=== Task objective ===
Copy the material from the line containing "You are a GUI" through its final line, and leave the pictures out.

=== Data to use ===
::::

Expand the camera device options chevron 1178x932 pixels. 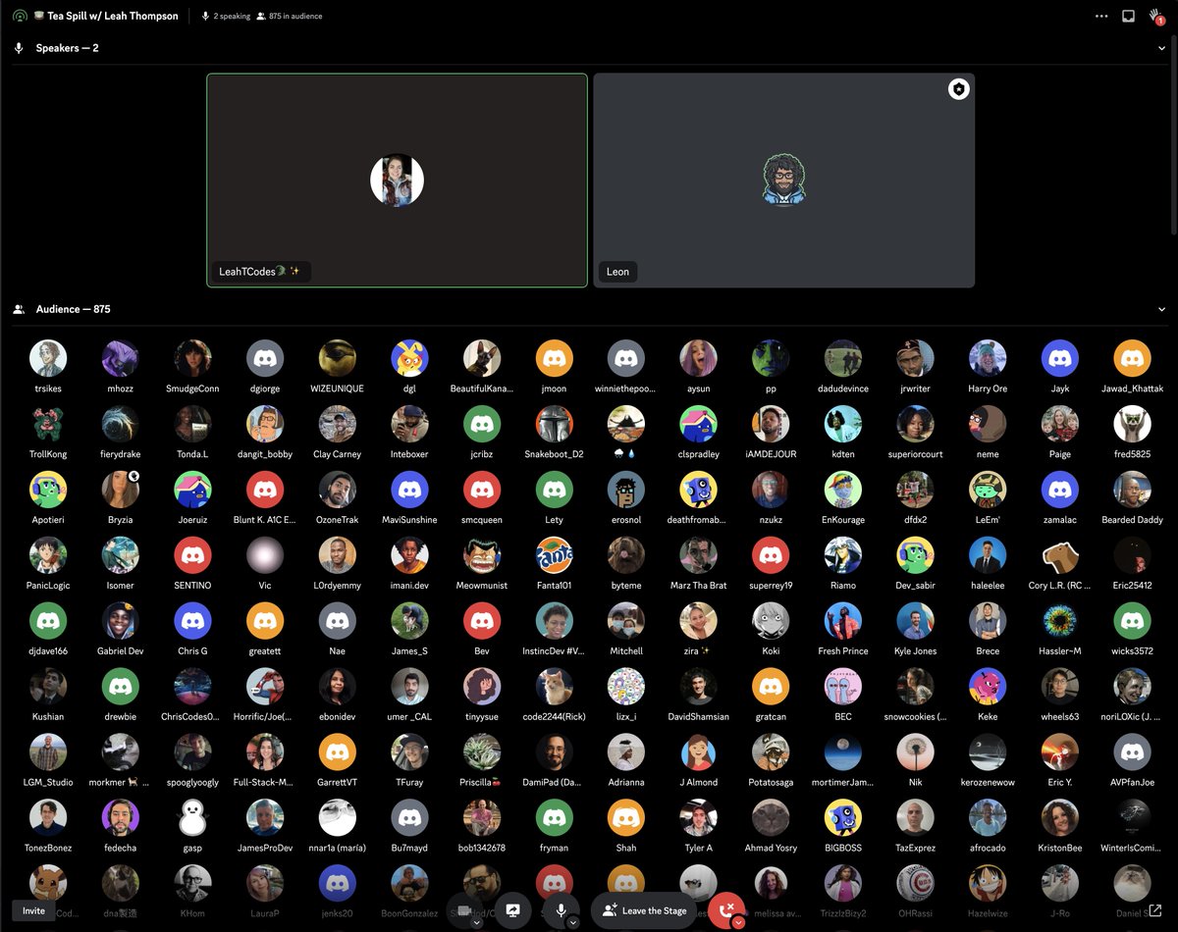click(475, 923)
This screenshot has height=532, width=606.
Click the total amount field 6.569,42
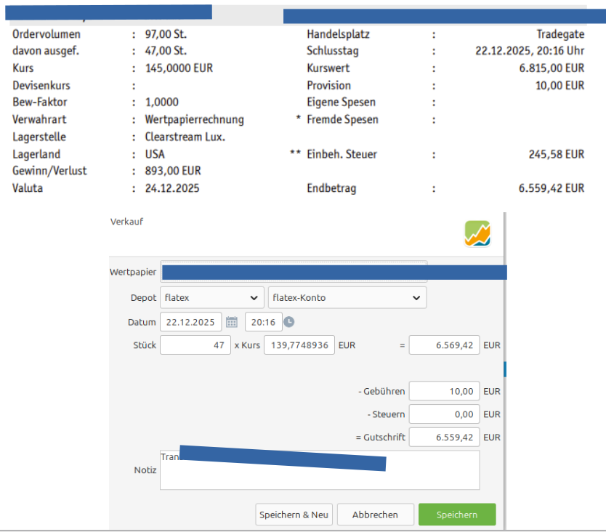pos(443,345)
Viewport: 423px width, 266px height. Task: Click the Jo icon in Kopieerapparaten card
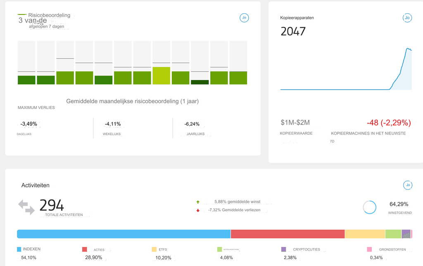(407, 18)
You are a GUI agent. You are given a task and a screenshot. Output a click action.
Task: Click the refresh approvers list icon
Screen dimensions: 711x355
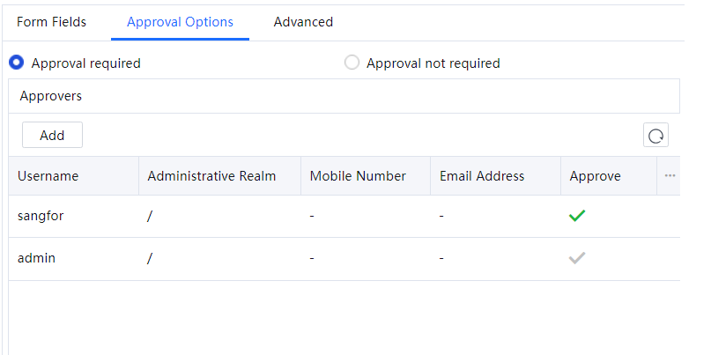tap(655, 136)
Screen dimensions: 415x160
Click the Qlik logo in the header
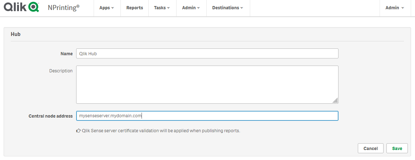21,7
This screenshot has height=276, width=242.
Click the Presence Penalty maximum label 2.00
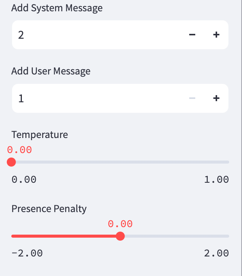216,253
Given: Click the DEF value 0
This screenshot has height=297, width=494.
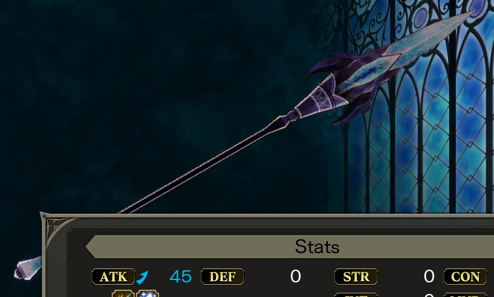Looking at the screenshot, I should pos(296,276).
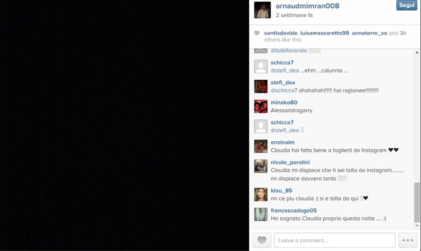This screenshot has height=251, width=421.
Task: Click francescadago05's profile avatar
Action: [x=260, y=214]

::::

=== Completed exercise ===
You are a GUI agent. You are given a task and a screenshot. Output a click action.
Task: Click the refresh approvers list icon
Screen dimensions: 711x355
tap(655, 136)
Screen dimensions: 415x160
Click the Qlik logo in the header
21,7
This screenshot has height=276, width=242.
Click the Presence Penalty maximum label 2.00
216,253
Given: Click the DEF value 0
This screenshot has height=297, width=494.
Looking at the screenshot, I should pos(296,276).
This screenshot has height=251, width=421.
Task: Click francescadago05's profile avatar
Action: [x=260, y=214]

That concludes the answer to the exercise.